Paul accepts that such knowledge is common to Christians, but points out that greater than knowledge is love (1 Corinthians 13:11-13). He too knew that idols were nothing. But having such knowledge alone can make a man puffed up. What is more important is the approach of love, love to others who might not have that full knowledge. Love will make a man what he should be, and make him behave as he should. It is that which edifies him, feeds him and builds him up. We must view all things firstly from the viewpoint of love, of consideration for others and what effect our behaviour might have on them.
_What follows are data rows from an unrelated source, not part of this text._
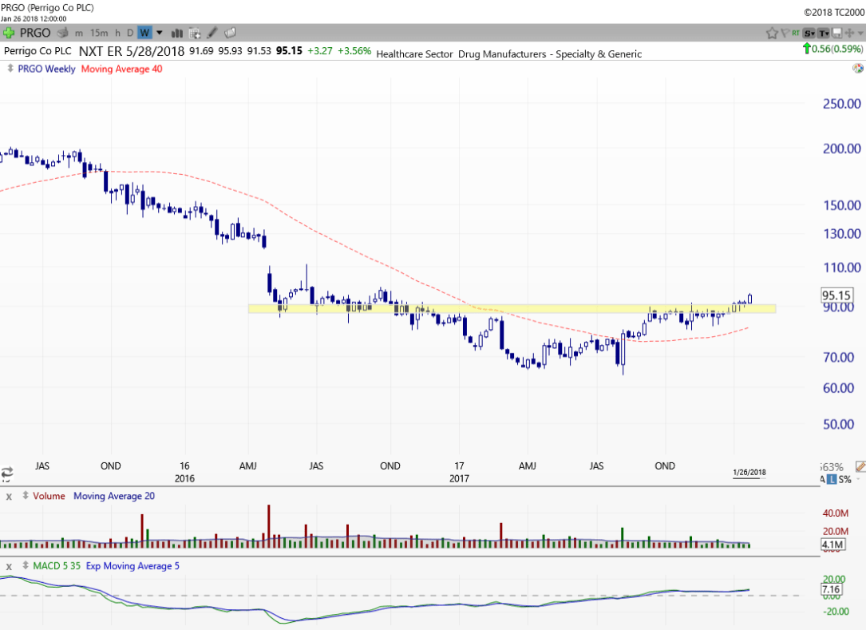Image resolution: width=866 pixels, height=630 pixels.
Task: Switch chart to Daily timeframe
Action: tap(130, 33)
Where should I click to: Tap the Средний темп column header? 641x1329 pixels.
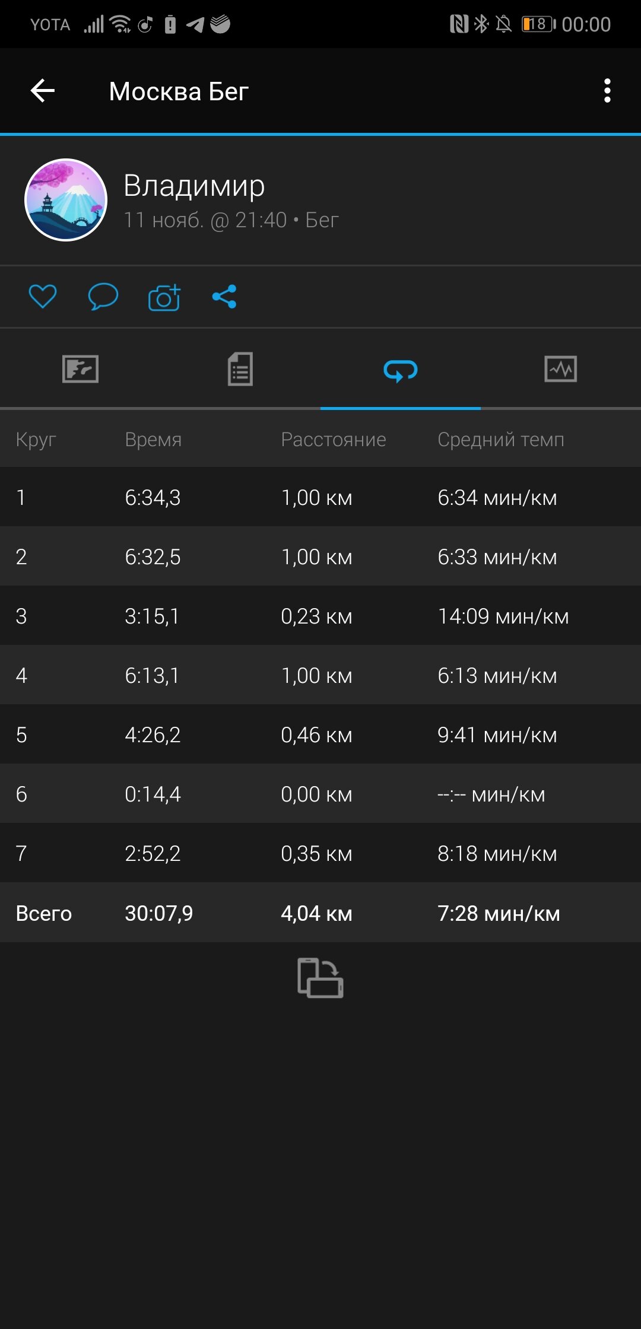pos(501,440)
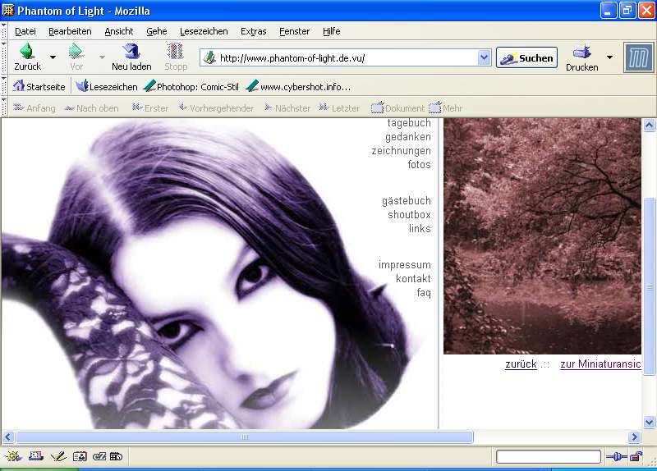Expand the Drucken options dropdown arrow
657x471 pixels.
pyautogui.click(x=609, y=57)
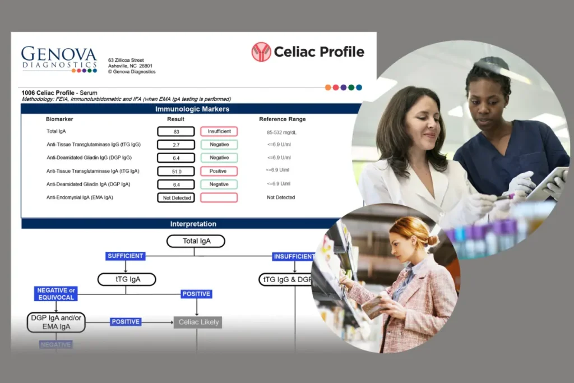Click the NEGATIVE or EQUIVOCAL branch label
The width and height of the screenshot is (574, 383).
click(x=56, y=294)
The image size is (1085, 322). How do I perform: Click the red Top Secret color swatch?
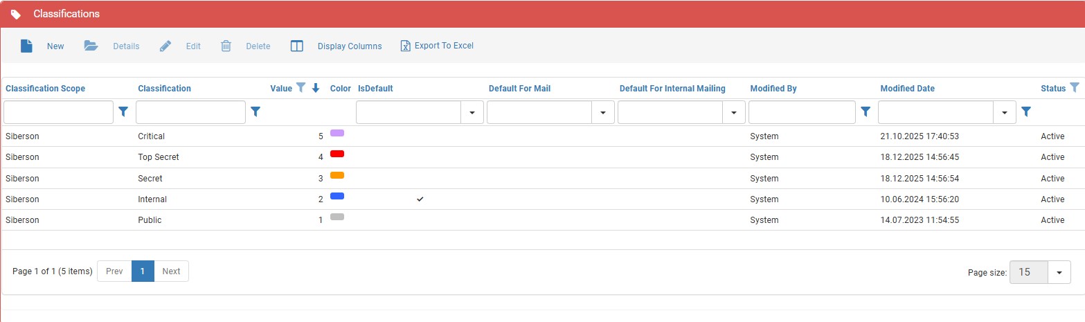[337, 154]
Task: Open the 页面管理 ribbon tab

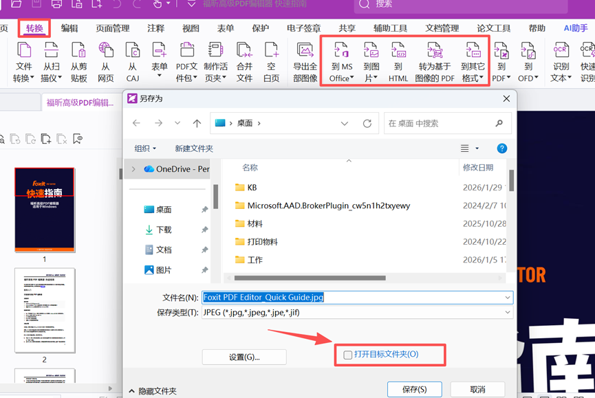Action: pos(113,28)
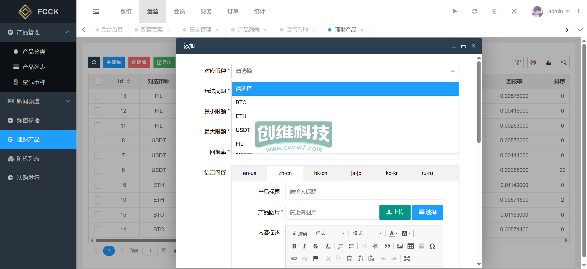
Task: Click the blockquote icon in editor toolbar
Action: click(x=387, y=246)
This applies to all knowledge of God. It is good to be strong in doctrine, or in 'spiritual knowledge', but not if we are not strong in love, love for God and love for our fellow-Christians. Being strong in love is the first essential and should begin before we become strong in doctrine. It is the distinctive feature that binds us all together. It is the evidence of what we are. 'He who does not love does not know God, for God is love' (1 John 4:8). Love is especially expressed in showing consideration to others (see chapter 13). It is the evidence that we are 'known of God'.


Verse 2-3

'If any man thinks that he knows anything, he knows not yet as he ought to know, but if any man loves God, the same is known by him.'

This applies especially in our relationship to God. We may have a little knowledge in this respect, but it is nothing like what we ought to know. Whatever our knowledge of God it is small compared with the reality. Our views of God are tiny and dim compared with what He really is (1 Corinthians 13:11-12). So if we are puffed up about our knowledge of God we are foolish. Each of us has different grades of knowledge about God, but none of us knows God remotely fully. But if we truly love God then we can be sure that we are known by Him, chosen, accepted and blessed. So true love transcends knowledge and must be the first consideration (1 Corinthians 13:13). This applies to all that we know which if acted on causes problems for others. So knowing about God simply leaves us aware of how little we really know, but loving God, and revealing it in our behaviour towards others, indicates that God knows us, and what could be more wonderful than that?


Verses 4-6

'Concerning therefore the eating of things sacrificed to idols, we know that no idol is anything in the world, and that there is no God but one. For though there be that are called gods, whether in heaven or on earth, as there are gods many, and lords many, yet to us there is one God, the Father, of whom are all things, and we to him, and one Lord, Jesus Christ, through whom are all things, and we through him.'

Paul can agree with the Corinthians that no idol is really in the world in any meaningful way. They are nothing. And that there is no God but One. Many were called gods, both in the heavens and on earth. There were multitudes of them, both 'gods' and 'lords', the latter especially in the mystery religions. But they were nothing.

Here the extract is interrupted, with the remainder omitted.